WRITTEN INSTRUCTION => Please rewrite the records as a numbered list, from the line with "Task: Select the" through the end of the records. Leave out blank lines and pictures.

DATA LINES =>

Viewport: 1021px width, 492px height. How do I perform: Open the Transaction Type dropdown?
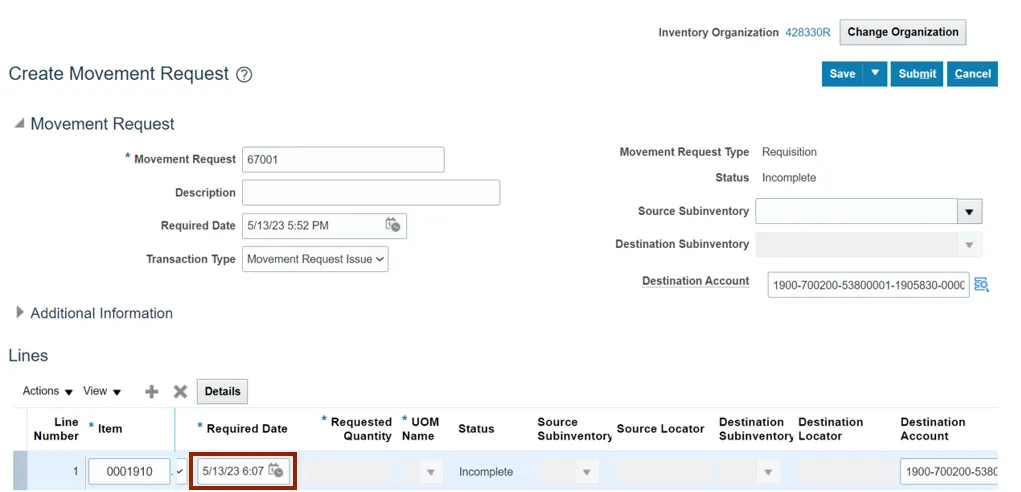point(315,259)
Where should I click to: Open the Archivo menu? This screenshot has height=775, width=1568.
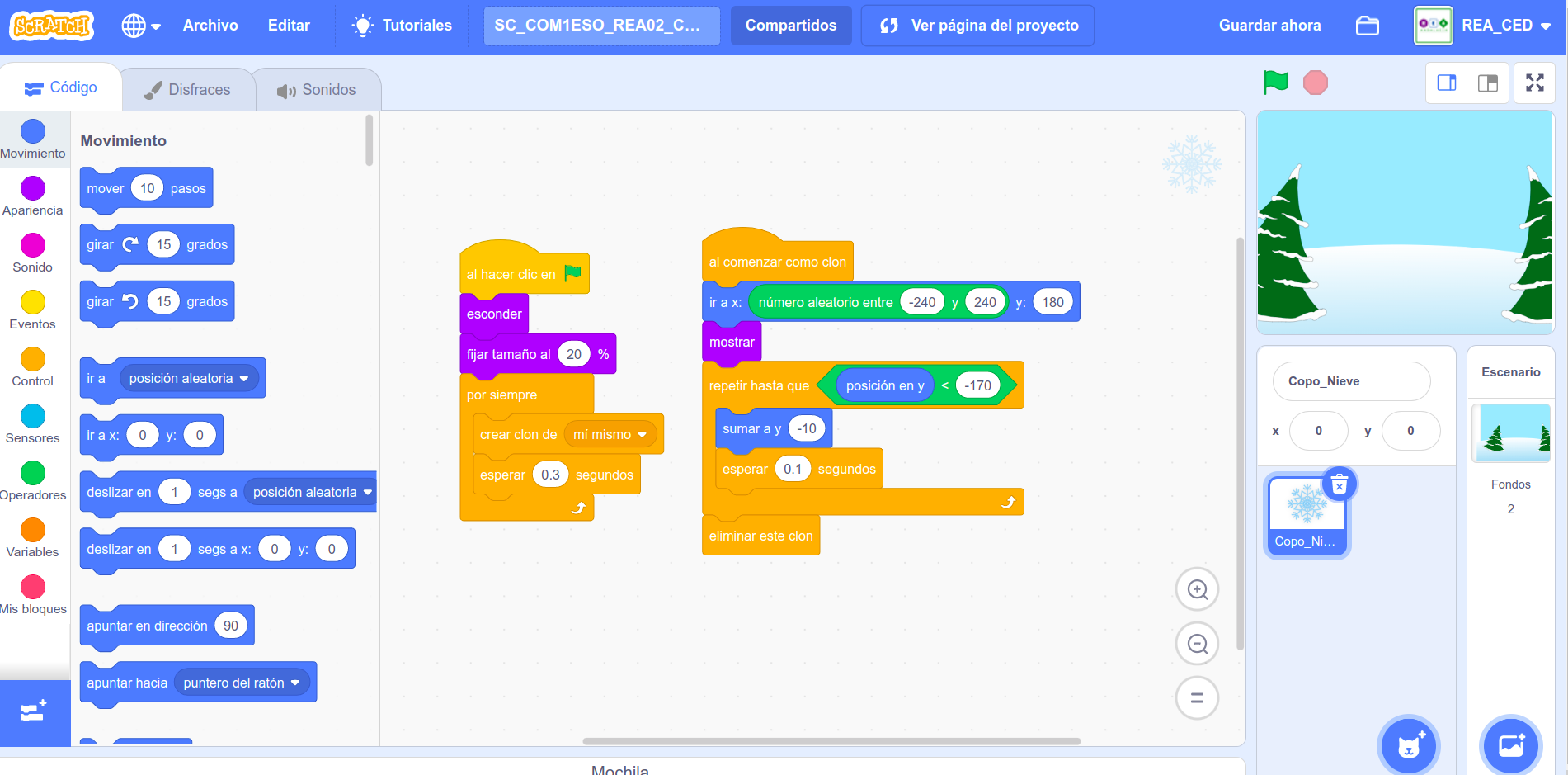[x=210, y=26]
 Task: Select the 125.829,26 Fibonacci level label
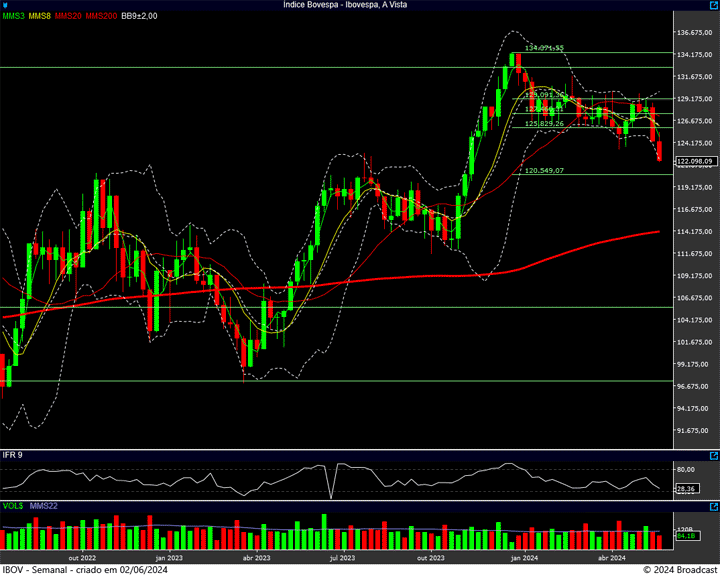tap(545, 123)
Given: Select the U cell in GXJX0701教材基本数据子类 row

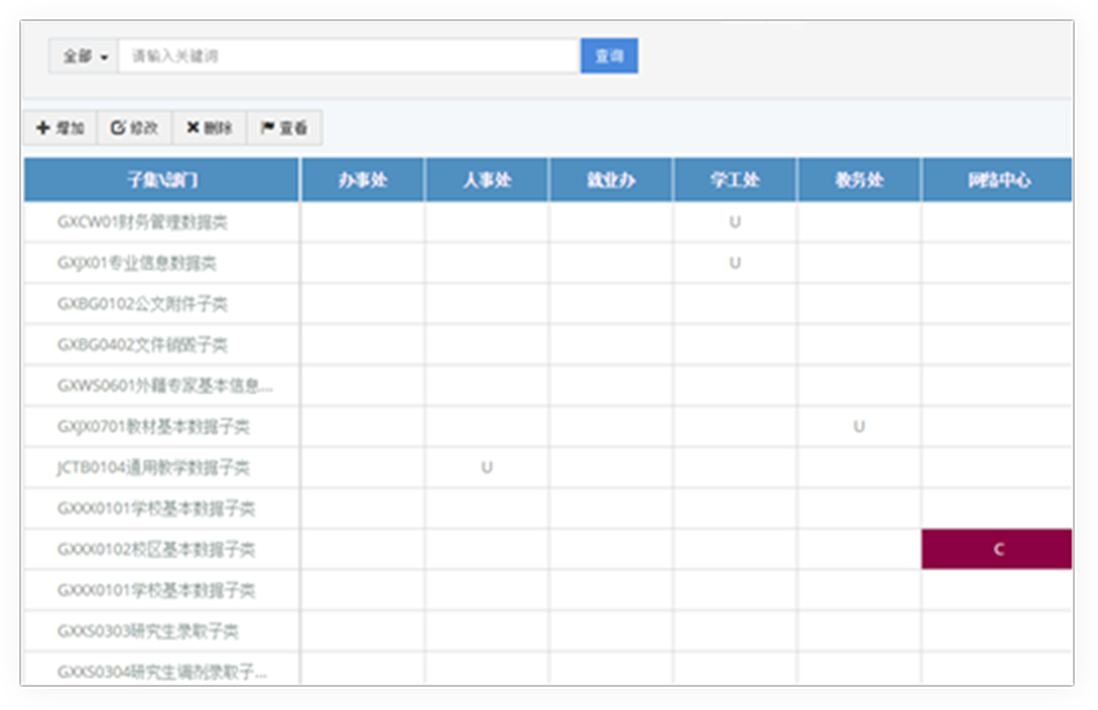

ANSWER TO THE EXERCISE =>
1.  Task: Select the 125.829,26 Fibonacci level label
2. tap(545, 123)
3. Given: Select the U cell in GXJX0701教材基本数据子类 row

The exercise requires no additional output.